Task objective
Starting at the line that contains "Given: Start the test nodo server", return every line through the end of the data exactly, without pictures.

(Items listed in a dataset)
━━━
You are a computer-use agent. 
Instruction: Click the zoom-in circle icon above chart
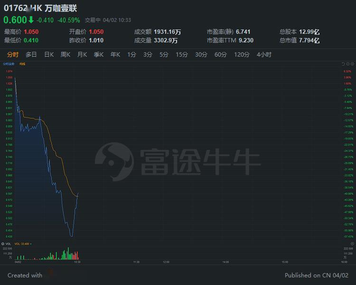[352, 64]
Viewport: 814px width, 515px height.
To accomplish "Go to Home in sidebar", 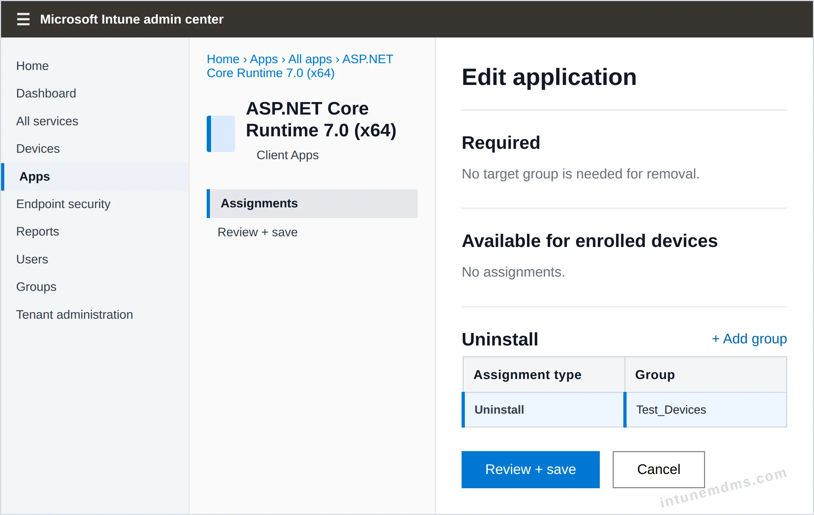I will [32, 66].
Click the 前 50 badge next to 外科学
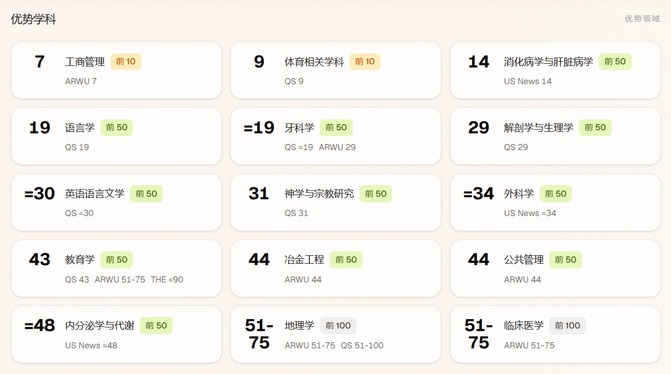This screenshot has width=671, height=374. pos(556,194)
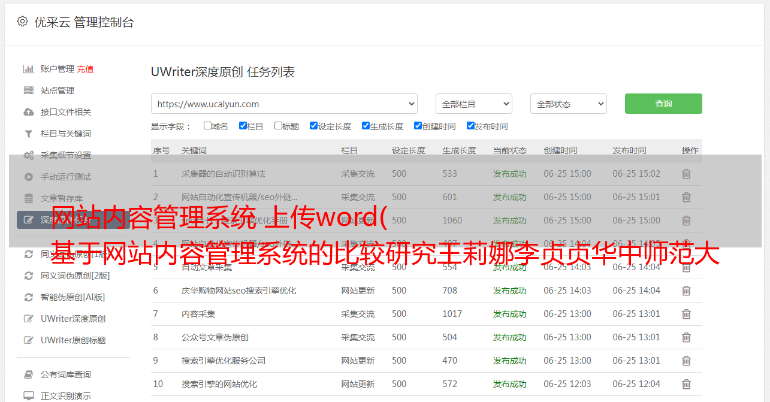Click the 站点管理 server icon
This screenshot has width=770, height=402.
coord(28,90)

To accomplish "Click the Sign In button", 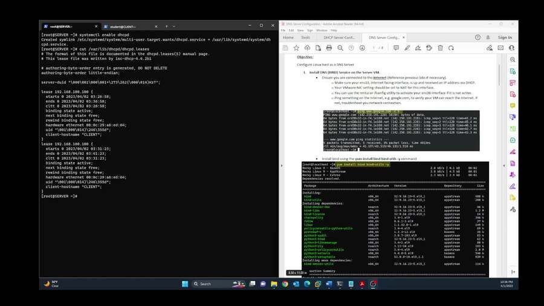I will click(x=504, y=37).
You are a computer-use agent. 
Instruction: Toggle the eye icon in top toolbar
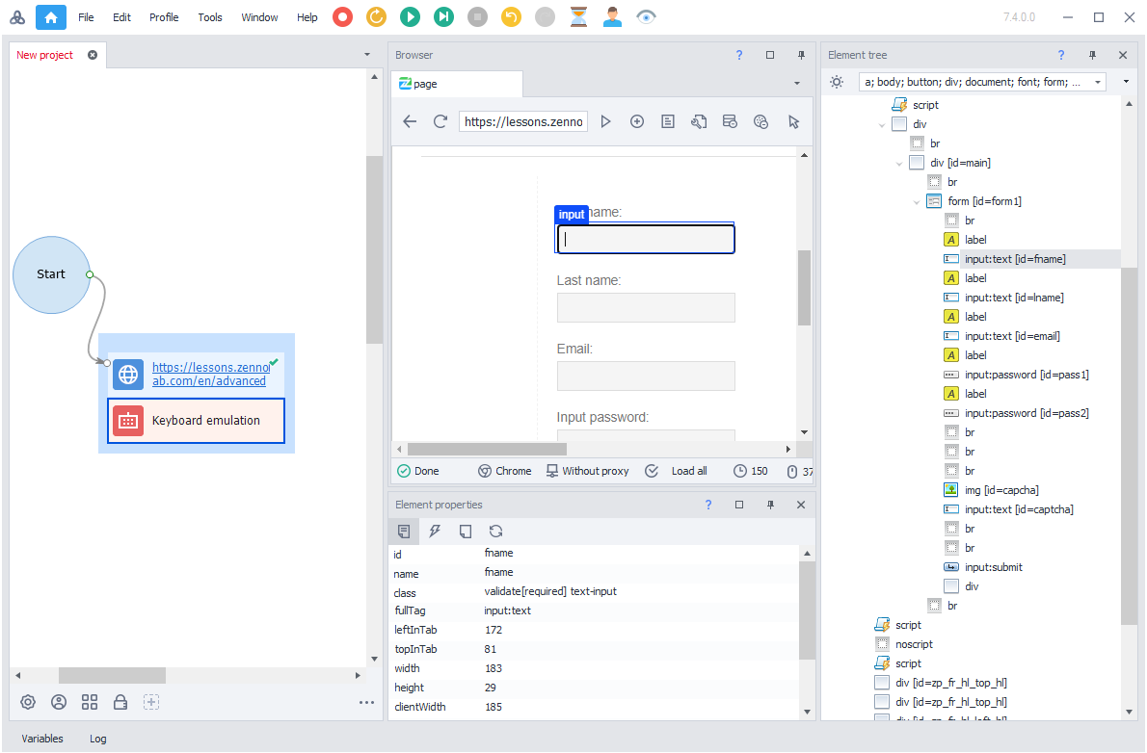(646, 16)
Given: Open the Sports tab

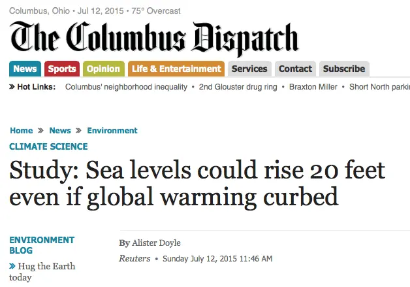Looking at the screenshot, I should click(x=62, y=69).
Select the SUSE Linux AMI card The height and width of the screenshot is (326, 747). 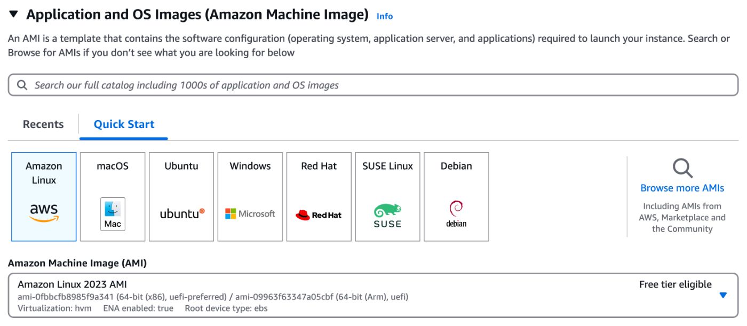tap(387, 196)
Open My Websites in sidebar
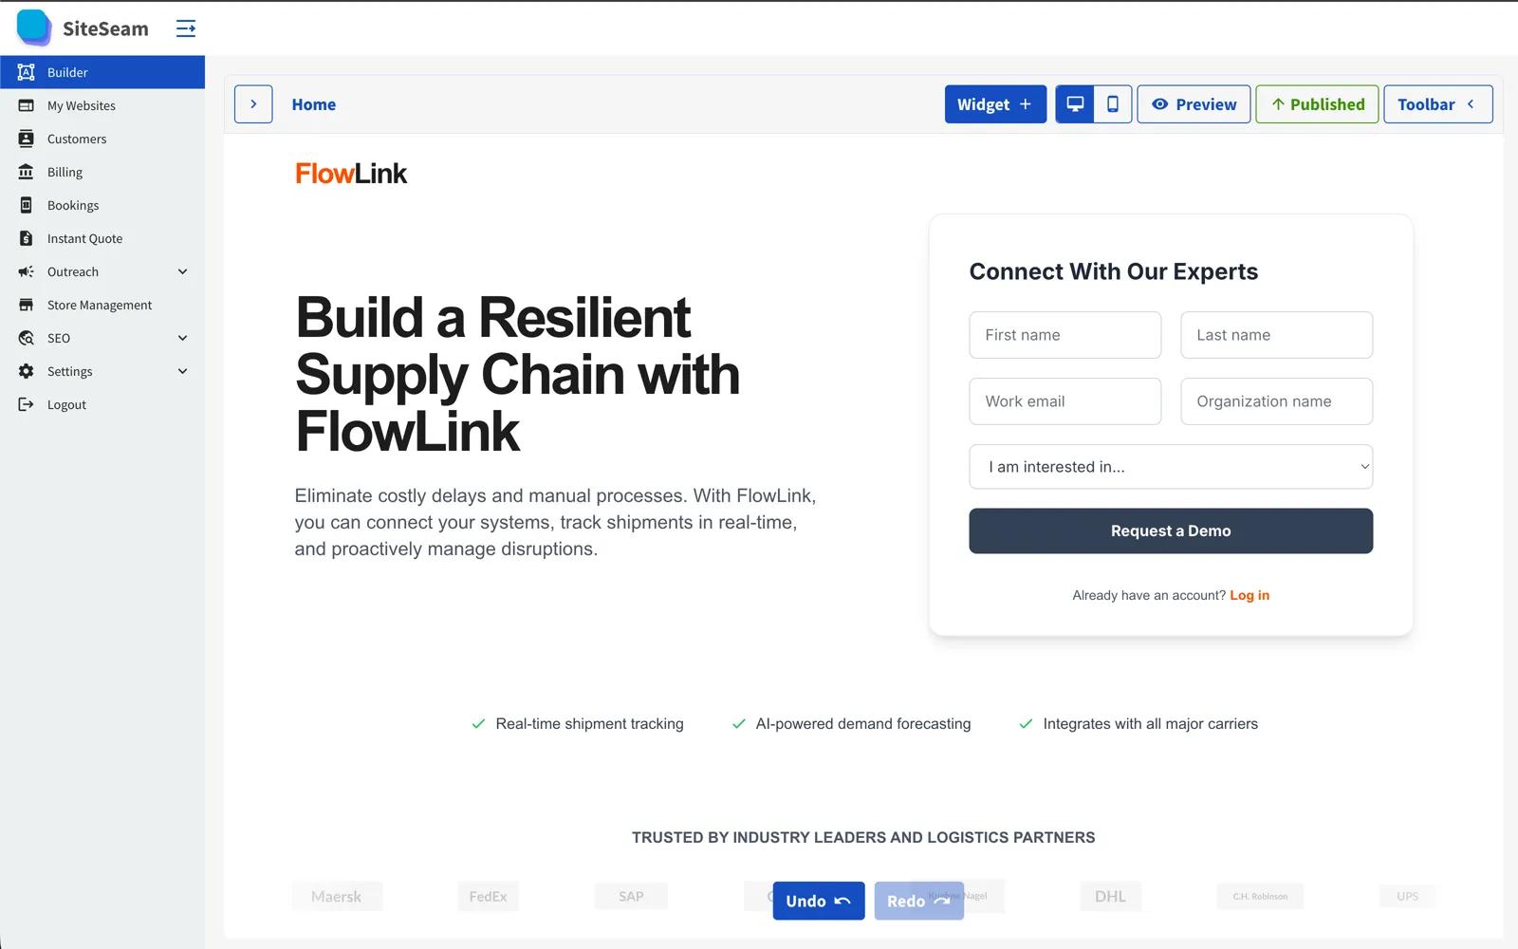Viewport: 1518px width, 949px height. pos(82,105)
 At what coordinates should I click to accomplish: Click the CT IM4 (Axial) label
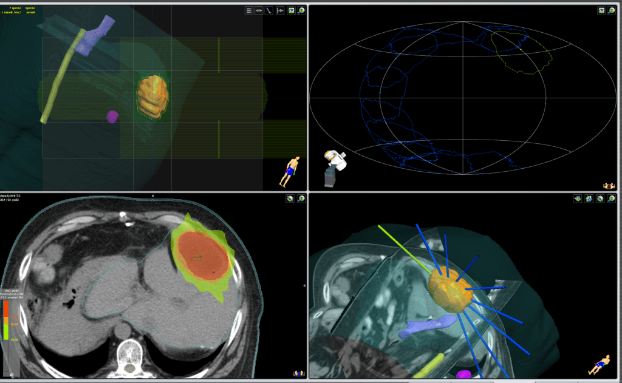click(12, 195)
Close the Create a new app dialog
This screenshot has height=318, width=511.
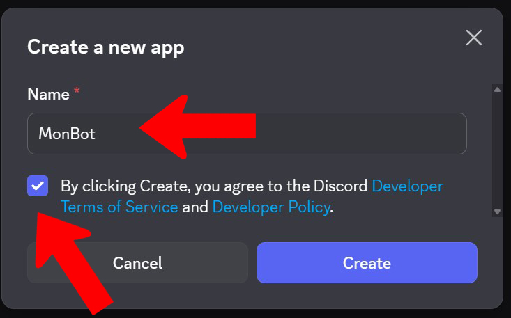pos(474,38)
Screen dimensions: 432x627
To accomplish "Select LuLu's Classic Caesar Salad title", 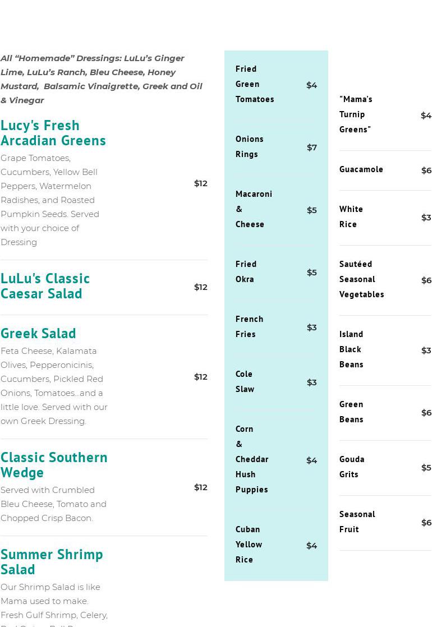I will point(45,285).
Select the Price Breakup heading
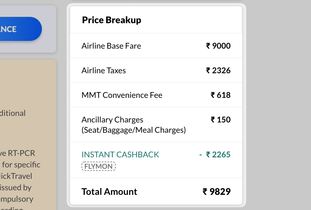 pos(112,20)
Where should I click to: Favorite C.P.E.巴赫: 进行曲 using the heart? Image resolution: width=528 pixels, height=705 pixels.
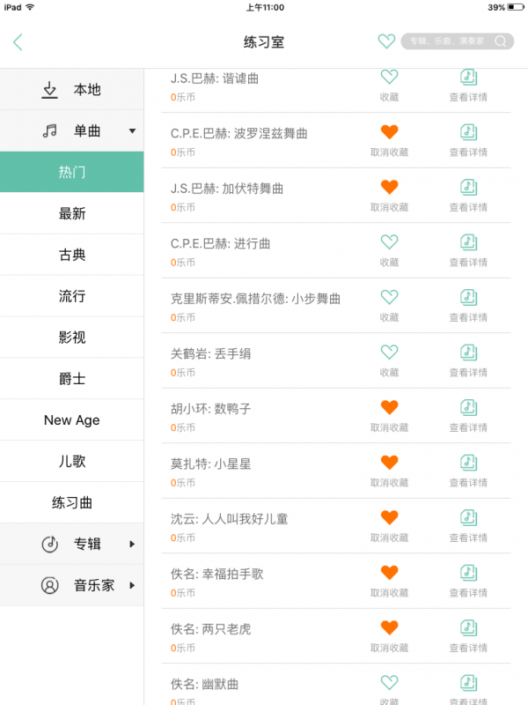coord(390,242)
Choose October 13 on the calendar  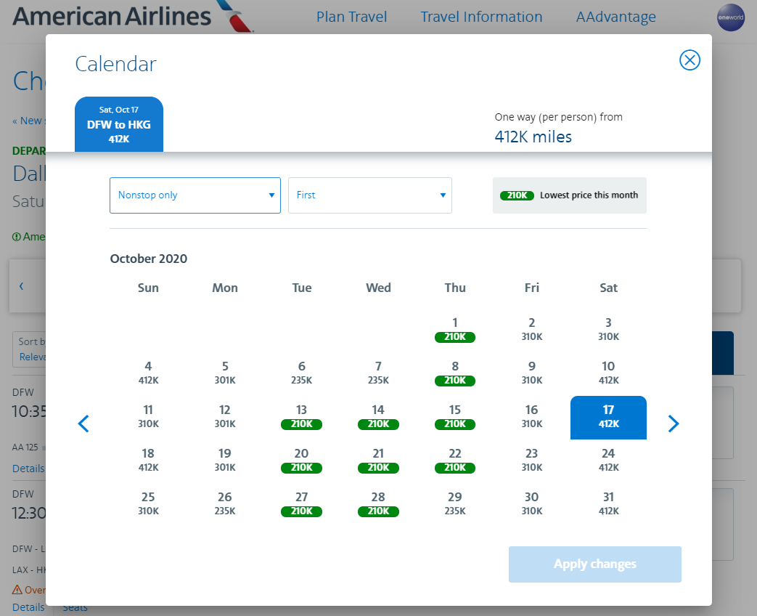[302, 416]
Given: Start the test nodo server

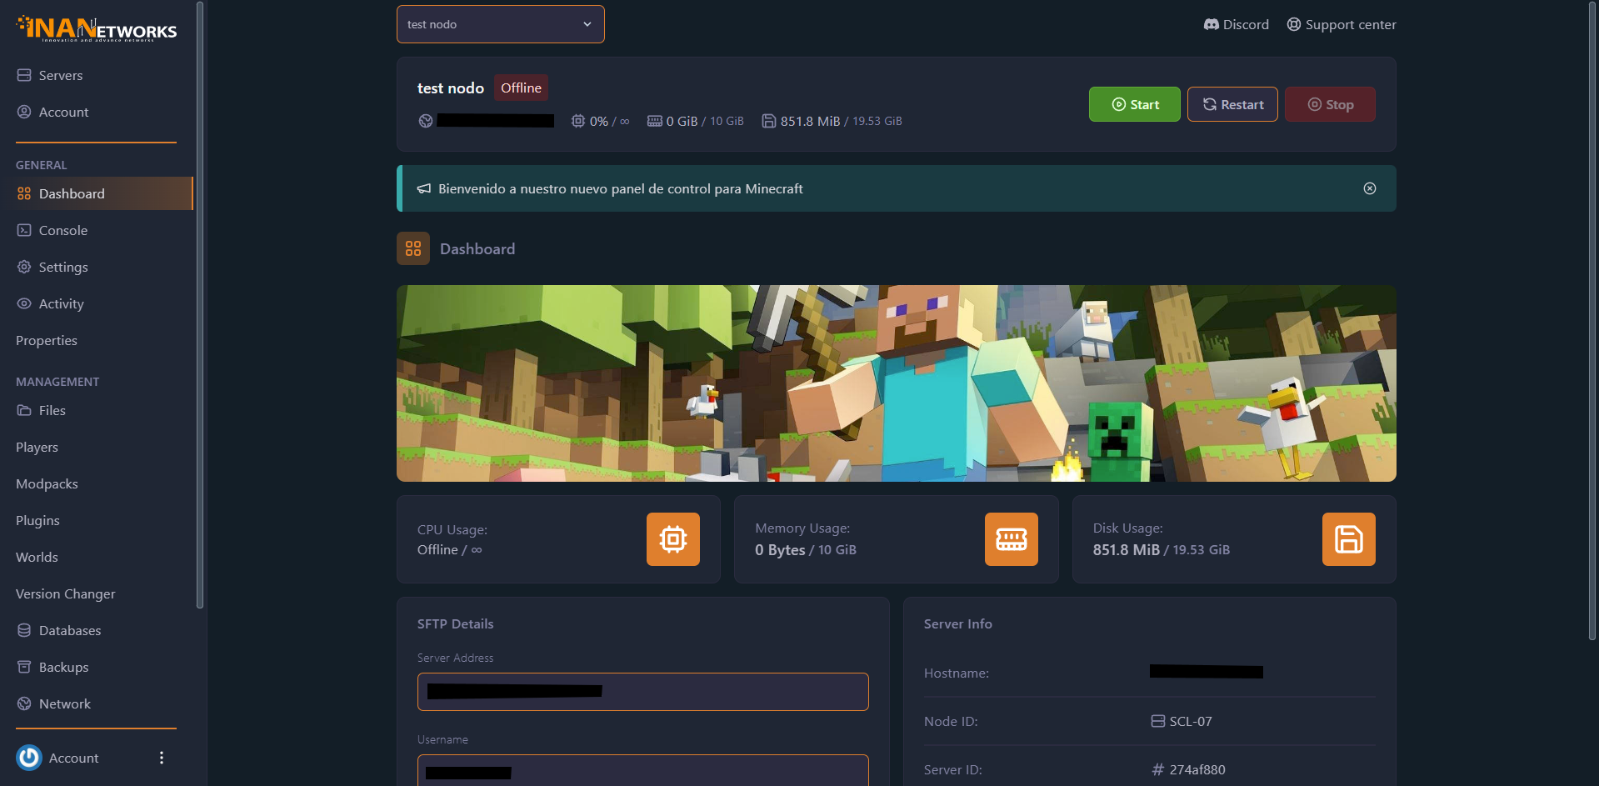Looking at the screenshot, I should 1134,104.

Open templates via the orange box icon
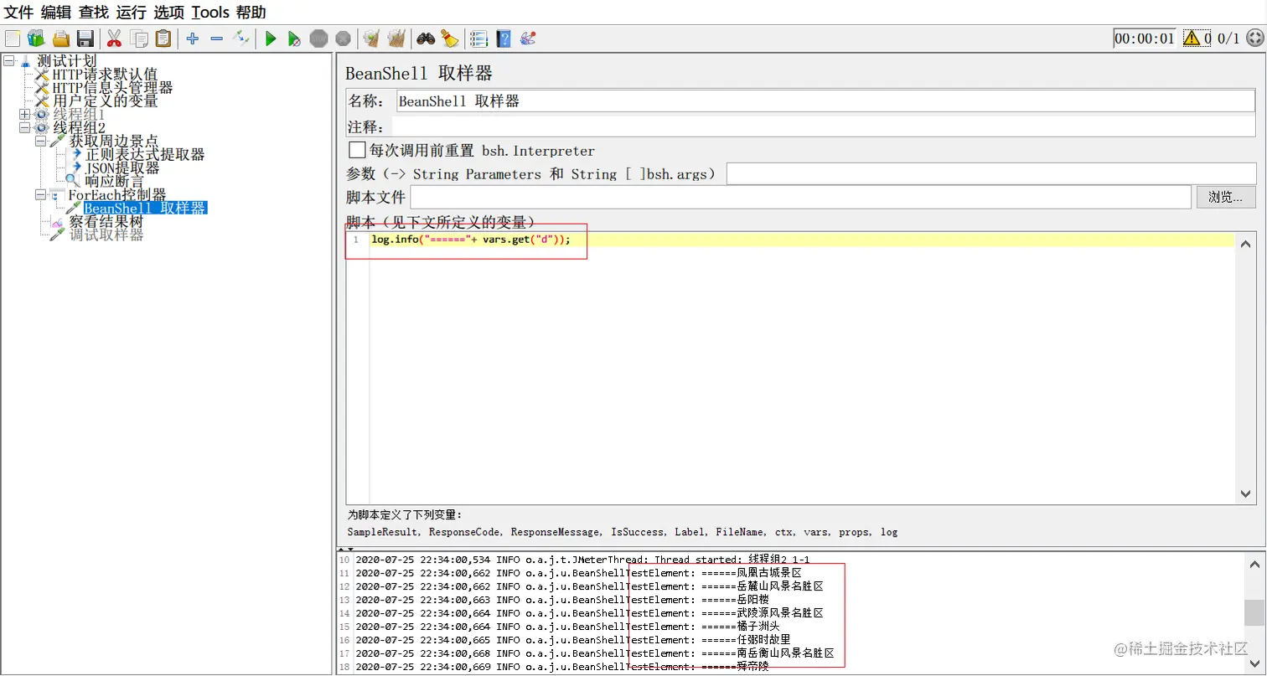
━━━
Written solution
Given: Start the test nodo server

Looking at the screenshot, I should 1134,104.

Open templates via the orange box icon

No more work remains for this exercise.